*GIVEN TASK 1*: Reproduce the Spark release mailing thread below word for word, starting with "On Tue, Oct 30, 2018 at 4:42" and going on through "blockers are resolved.".
*GIVEN TASK 2*: In the Spark release mailing thread below, which configuration setting is intentionally off by default?
*GIVEN TASK 3*: Write what comes next in the Spark release mailing thread below, picking up after its final sentence.

*DOCUMENT*:
+---+

+1

On Tue, Oct 30, 2018 at 4:42 AM Wenchen Fan <cloud0...@gmail.com> wrote:

> Thanks for reporting the bug! I'll list it as a known issue for 2.4.0
>
> I'm adding my own +1, since all the known blockers are resolved.
>
> On Tue, Oct 30, 2018 at 2:56 PM Xiao Li <lix...@databricks.com> wrote:
>
>> Yes, this is not a blocker.
>> "spark.sql.optimizer.nestedSchemaPruning.enabled" is intentionally off by
>> default. As DB Tsai said, column pruning of nested schema for Parquet
>> tables is experimental. In this release, we encourage the whole community
>> to try this new feature but it might have bugs like what the JIRA
>> SPARK-25879 reports.
>>
>> We still can fix the issues in the minor release of Spark 2.4, as long as
>> the risk is not high.

+---+

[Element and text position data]
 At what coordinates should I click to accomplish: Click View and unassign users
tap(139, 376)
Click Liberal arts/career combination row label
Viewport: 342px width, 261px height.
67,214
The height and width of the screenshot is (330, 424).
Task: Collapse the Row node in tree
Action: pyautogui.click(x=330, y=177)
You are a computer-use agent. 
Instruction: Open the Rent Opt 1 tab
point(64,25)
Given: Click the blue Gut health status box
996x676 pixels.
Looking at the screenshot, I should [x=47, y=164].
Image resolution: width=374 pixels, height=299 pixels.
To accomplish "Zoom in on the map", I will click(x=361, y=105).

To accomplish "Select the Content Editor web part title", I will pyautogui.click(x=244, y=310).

+---+

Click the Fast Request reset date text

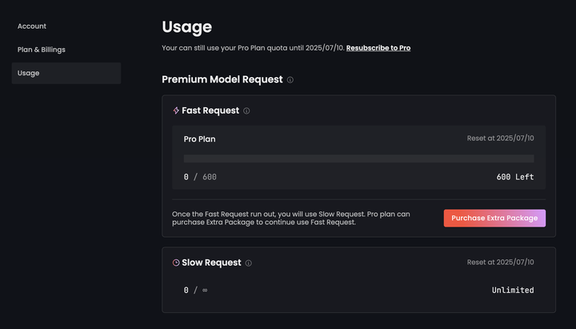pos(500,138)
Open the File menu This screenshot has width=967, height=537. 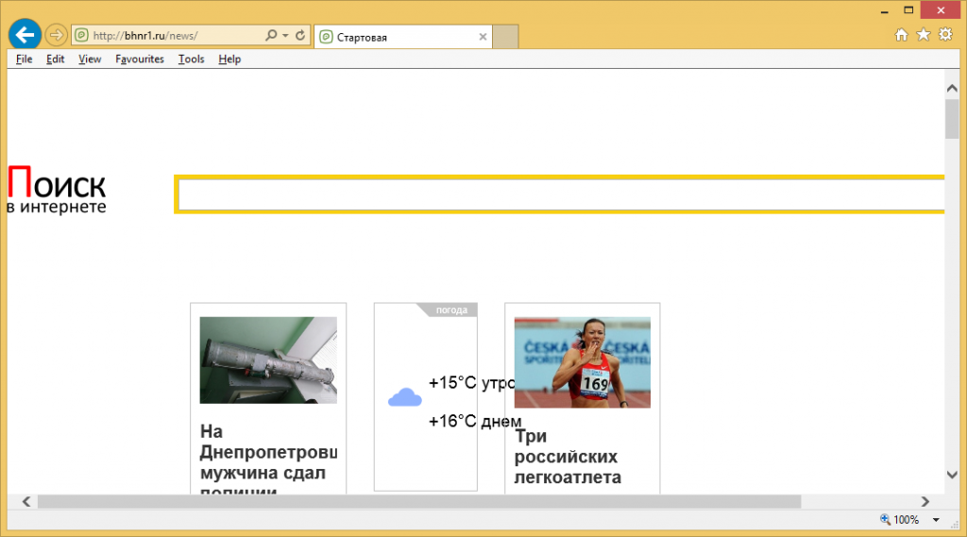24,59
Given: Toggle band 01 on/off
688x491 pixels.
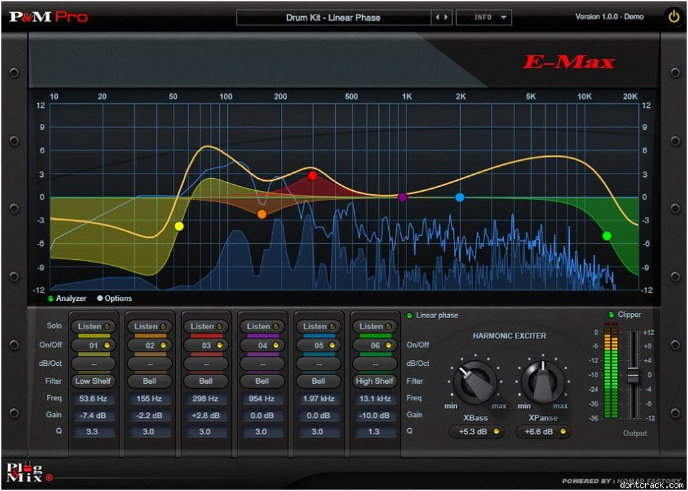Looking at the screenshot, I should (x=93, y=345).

+---+

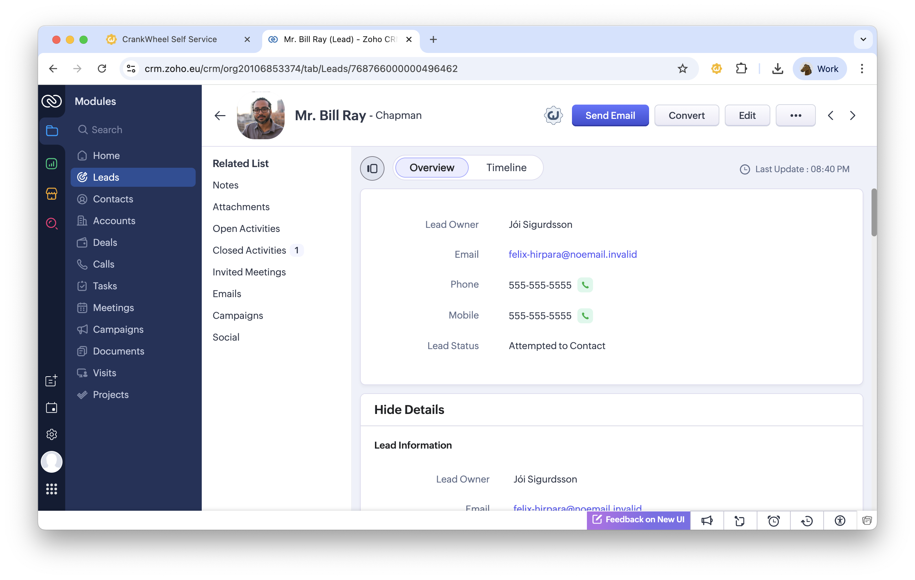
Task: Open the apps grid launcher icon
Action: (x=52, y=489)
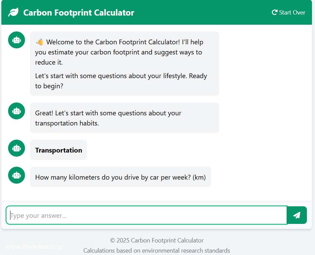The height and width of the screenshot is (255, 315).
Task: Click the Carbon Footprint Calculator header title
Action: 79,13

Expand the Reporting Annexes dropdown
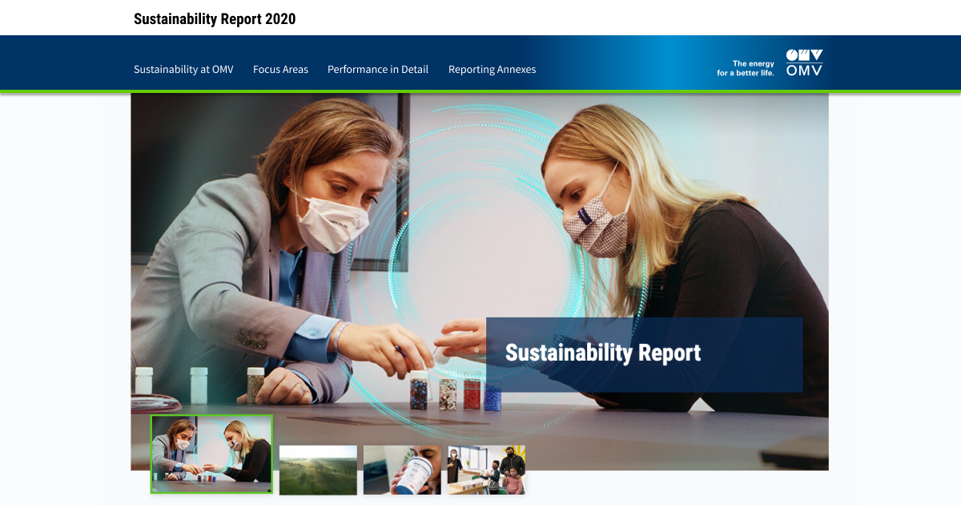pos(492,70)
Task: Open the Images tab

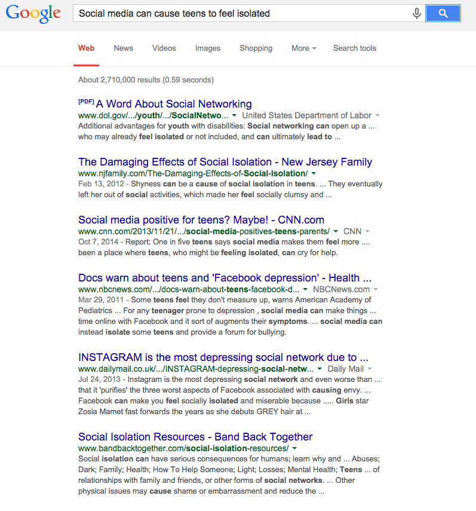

+---+

*FINAL ANSWER 1*:
On Tue, Oct 30, 2018 at 4:42 AM Wenchen Fan <cloud0...@gmail.com> wrote:

> Thanks for reporting the bug! I'll list it as a known issue for 2.4.0
>
> I'm adding my own +1, since all the known blockers are resolved.

*FINAL ANSWER 2*: "spark.sql.optimizer.nestedSchemaPruning.enabled"

*FINAL ANSWER 3*:
>>
>> Thanks,
>>
>> Xiao
>>
>>
>> On Mon, Oct 29, 2018 at 11:49 PM DB Tsai <dbt...@dbtsai.com.invalid>
>> wrote:
>>
>>> +0
>>>
>>> I understand that schema pruning is an experimental feature in Spark
>>> 2.4, and this can help a lot in read performance as people are trying
>>> to keep the hierarchical data in nested format.
>>>
>>> We just found a serious bug---it could fail parquet reader if a nested
>>> field and top level field are selected simultaneously.
>>> https://issues.apache.org/jira/browse/SPARK-25879
>>>
>>> If we decide to not fix it in 2.4, we should at least document it in
>>> the release note to let users know.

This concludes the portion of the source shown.